[Entries for locating text and elements]

=======

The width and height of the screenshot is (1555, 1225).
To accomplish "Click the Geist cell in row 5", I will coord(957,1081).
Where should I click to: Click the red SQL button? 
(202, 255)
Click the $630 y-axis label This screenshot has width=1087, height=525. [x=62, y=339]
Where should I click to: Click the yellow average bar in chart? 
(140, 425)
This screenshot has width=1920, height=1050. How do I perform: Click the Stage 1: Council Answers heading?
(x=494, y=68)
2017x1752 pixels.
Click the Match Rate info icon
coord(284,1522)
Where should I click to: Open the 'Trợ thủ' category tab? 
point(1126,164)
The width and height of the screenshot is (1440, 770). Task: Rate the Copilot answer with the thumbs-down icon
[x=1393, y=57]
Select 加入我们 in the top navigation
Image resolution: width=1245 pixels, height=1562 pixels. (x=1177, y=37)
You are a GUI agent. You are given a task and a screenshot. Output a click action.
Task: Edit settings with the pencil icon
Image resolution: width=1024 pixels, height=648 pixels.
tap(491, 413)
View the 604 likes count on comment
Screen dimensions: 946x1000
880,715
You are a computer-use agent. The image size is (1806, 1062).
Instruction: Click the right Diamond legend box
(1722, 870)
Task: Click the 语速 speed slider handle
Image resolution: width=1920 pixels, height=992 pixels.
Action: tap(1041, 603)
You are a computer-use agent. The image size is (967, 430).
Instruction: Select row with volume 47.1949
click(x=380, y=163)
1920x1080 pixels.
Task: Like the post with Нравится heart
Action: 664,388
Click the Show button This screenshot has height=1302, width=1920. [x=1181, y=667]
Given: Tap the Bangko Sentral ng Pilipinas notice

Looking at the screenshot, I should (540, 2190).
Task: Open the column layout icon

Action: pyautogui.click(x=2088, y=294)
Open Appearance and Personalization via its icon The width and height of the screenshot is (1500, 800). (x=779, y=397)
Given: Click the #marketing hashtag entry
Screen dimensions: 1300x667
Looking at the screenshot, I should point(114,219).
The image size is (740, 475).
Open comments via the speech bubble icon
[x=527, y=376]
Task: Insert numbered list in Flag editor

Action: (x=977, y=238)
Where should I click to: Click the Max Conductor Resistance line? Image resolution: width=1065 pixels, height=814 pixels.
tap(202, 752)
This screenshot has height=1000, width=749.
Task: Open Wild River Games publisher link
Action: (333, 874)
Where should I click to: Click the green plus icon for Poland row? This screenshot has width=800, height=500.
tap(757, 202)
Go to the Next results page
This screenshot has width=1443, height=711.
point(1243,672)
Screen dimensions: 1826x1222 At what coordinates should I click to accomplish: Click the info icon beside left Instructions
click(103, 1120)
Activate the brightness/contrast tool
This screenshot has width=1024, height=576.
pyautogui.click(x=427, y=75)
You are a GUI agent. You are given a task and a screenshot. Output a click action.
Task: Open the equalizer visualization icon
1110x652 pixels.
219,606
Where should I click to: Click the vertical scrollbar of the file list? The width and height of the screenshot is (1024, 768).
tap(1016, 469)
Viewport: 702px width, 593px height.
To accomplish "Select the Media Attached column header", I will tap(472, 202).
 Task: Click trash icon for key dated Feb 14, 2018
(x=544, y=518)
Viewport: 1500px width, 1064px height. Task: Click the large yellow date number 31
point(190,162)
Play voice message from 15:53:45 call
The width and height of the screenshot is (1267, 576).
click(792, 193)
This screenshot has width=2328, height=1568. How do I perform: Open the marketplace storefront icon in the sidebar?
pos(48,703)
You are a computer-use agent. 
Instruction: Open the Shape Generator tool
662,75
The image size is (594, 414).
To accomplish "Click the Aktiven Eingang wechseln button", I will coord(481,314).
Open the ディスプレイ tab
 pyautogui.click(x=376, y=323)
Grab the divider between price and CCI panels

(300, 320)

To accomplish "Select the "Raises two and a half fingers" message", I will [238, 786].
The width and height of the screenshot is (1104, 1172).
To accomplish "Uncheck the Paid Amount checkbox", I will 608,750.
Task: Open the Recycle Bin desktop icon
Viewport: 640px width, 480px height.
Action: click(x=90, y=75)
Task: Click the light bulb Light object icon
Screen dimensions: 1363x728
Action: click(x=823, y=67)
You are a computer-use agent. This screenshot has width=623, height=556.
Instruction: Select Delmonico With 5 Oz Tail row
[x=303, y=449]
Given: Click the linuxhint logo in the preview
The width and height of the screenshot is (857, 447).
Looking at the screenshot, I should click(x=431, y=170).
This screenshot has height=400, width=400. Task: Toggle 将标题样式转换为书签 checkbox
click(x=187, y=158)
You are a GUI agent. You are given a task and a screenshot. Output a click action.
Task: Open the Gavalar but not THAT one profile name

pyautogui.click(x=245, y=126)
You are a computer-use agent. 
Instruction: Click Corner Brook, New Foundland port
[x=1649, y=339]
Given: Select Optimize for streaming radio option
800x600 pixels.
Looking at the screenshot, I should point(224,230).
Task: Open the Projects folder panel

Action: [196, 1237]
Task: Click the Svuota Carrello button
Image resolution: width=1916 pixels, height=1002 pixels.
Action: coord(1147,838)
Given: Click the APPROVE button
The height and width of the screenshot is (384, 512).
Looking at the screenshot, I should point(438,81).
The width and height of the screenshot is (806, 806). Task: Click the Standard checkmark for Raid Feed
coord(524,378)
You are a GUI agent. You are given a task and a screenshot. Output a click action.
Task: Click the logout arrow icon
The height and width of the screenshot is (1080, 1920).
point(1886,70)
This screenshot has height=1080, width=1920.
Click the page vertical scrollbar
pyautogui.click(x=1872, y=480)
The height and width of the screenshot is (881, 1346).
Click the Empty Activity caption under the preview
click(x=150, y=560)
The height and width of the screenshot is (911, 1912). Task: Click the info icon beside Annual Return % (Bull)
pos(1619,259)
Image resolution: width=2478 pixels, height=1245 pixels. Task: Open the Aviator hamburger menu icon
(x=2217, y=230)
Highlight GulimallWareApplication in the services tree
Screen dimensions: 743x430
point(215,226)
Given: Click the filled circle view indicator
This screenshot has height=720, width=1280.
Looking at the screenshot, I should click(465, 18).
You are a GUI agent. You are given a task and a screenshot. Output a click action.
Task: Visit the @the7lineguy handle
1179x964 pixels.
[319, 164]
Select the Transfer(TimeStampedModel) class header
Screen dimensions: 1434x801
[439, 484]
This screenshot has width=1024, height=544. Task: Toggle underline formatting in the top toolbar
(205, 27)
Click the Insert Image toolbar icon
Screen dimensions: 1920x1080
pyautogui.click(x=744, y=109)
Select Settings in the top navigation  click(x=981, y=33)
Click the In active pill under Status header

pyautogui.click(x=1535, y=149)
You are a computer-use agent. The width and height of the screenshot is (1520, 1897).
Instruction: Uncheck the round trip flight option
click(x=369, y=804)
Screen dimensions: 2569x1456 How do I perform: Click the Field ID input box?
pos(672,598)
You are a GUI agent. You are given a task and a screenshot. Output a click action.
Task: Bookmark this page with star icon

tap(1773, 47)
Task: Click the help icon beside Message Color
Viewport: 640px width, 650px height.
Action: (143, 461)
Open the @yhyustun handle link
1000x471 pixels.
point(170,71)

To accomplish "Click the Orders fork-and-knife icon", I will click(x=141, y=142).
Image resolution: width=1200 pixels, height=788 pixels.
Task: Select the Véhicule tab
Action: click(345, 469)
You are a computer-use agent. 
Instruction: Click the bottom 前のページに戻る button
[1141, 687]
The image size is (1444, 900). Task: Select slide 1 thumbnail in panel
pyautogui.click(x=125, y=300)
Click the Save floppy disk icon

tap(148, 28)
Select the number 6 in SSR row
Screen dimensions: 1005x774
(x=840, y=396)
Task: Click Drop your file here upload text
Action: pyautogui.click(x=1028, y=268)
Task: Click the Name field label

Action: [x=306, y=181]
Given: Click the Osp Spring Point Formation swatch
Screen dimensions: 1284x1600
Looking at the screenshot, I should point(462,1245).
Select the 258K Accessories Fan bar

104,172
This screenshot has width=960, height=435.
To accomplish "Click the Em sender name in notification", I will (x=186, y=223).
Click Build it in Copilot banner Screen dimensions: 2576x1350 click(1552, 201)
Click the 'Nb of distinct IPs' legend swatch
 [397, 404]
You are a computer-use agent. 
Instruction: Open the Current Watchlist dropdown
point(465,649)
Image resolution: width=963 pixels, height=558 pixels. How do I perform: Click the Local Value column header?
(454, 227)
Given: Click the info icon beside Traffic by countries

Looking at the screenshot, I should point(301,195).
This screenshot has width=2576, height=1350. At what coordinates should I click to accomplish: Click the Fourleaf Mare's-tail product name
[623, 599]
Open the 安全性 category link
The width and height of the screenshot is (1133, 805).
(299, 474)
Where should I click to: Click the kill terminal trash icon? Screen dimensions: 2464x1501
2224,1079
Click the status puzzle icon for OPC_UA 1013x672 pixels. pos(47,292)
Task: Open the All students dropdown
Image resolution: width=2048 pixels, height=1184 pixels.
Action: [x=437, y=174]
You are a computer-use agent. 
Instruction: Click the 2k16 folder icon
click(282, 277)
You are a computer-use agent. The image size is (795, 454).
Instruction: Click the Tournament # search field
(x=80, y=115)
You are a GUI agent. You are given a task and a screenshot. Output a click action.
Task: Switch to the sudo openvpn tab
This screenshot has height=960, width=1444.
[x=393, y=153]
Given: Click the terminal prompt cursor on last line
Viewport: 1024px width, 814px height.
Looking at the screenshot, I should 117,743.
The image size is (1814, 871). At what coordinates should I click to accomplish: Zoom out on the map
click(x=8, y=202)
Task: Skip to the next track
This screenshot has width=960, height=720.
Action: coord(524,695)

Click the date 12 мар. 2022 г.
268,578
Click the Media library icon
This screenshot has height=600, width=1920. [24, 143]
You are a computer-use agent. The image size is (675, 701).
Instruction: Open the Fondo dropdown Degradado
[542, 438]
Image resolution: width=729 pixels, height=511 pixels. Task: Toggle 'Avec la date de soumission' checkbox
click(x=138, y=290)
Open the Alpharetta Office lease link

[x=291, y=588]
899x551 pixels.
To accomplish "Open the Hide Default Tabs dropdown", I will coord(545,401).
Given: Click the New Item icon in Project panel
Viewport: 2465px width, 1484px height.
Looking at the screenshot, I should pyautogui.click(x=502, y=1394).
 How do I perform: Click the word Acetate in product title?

=======

_Goal of the exercise:_ Rewrite the data from the line containing "2017x1752 pixels." through the line containing "point(1126,164)", changing "Match Rate" to "Hit Rate" and leaving everything else the same.

_Solution:_
2017x1752 pixels.
Click the Hit Rate info icon
coord(284,1522)
Where should I click to: Open the 'Trợ thủ' category tab? 
point(1126,164)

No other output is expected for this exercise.